The Review cites, "The American Heart Association states that health is affected by four dimensions of housing: “stability, quality and safety, affordability and accessibility, and neighborhood environment”. This is of course true - axiomatically so. However, the report does not acknowledge a basic economic reality that the scale and scope of redevelopment in the Ward 8 study area will destabilize housing. New large-scale luxury housing will place upward pressure on rents across the area and catalyze land and property speculation. Matter-of-right redevelopment will have no obligation to produce affordable housing. Residents will be displaced and experience increased rent- and housing-related stress. The District will have little control once a tide turns for homeowners who seek higher rents from racially discordant, incoming populations. Existing households with housing vouchers will struggle to find affordable rents elsewhere in the District. We can conclude this because this is precisely what has happened elsewhere the city.

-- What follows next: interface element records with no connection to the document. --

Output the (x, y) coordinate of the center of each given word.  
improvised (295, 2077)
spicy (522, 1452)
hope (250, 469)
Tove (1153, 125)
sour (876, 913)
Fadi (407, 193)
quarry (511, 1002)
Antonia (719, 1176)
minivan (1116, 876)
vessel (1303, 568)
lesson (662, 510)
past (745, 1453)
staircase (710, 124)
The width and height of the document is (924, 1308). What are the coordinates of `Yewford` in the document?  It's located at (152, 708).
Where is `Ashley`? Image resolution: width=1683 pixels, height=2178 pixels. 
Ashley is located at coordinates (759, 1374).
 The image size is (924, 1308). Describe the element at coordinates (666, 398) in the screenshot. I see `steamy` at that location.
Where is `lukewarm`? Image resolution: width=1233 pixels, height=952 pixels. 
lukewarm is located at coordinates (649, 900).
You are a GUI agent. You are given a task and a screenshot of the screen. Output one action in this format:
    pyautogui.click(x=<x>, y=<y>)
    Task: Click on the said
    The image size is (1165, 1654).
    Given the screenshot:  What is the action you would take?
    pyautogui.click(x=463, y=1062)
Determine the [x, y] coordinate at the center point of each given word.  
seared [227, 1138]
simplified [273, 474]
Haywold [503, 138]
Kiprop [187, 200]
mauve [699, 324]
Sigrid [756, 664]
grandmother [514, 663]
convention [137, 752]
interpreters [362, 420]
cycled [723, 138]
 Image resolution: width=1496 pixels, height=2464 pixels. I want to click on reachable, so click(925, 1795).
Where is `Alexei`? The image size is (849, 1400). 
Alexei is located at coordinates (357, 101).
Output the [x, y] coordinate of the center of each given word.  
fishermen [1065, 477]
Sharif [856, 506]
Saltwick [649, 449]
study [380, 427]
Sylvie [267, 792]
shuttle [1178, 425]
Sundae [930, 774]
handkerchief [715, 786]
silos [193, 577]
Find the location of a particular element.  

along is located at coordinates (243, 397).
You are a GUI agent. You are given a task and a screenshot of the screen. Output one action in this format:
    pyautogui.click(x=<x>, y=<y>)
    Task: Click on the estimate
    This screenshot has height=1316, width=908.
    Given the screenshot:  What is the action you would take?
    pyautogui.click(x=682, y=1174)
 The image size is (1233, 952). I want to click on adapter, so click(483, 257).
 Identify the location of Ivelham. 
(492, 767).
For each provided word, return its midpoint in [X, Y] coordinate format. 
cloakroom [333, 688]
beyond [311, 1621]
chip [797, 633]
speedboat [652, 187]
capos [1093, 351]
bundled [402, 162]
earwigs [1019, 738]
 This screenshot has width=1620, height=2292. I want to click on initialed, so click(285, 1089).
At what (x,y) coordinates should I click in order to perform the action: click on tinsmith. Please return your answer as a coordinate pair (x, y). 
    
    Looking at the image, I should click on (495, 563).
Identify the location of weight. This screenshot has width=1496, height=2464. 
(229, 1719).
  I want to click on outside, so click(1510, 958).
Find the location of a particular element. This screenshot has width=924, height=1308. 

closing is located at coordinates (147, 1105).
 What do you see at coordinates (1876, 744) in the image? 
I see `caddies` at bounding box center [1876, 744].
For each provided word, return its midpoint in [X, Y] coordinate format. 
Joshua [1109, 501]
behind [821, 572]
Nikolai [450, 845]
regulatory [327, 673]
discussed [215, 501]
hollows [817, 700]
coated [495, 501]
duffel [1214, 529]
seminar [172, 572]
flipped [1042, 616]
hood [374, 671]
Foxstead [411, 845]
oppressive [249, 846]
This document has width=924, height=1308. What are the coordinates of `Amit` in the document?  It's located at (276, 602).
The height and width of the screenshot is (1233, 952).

The Review claims that community feedback informed its findings but does not specifically cite community influence anywhere in the report. The CORE report noted that community data (e.g., surveys, in-person, etc.) were not public. In other words, it is unlikely that OHE had sufficient access to community opinions to support its analysis and findings. Further, the Review does not consider noise, air pollution, traffic, mental and psychosocial impact, including cultural gentrification, due to intense neighborhood redevelopment. As Southwest has experienced, rodent infestations for adjacent properties are a common result of land development. The redevelopment of contaminated land and resulting airborne contaminants are not addressed.


The Office of Health Equity's Health Equity Impact Review cannot be taken as a serious attempt to understand the health implications of the Congress Heights Small Area Plan. Unfortunately, the Office of Planning and developers will use its 324 findings to catalyze a tidal wave of gentrification to Ward 8.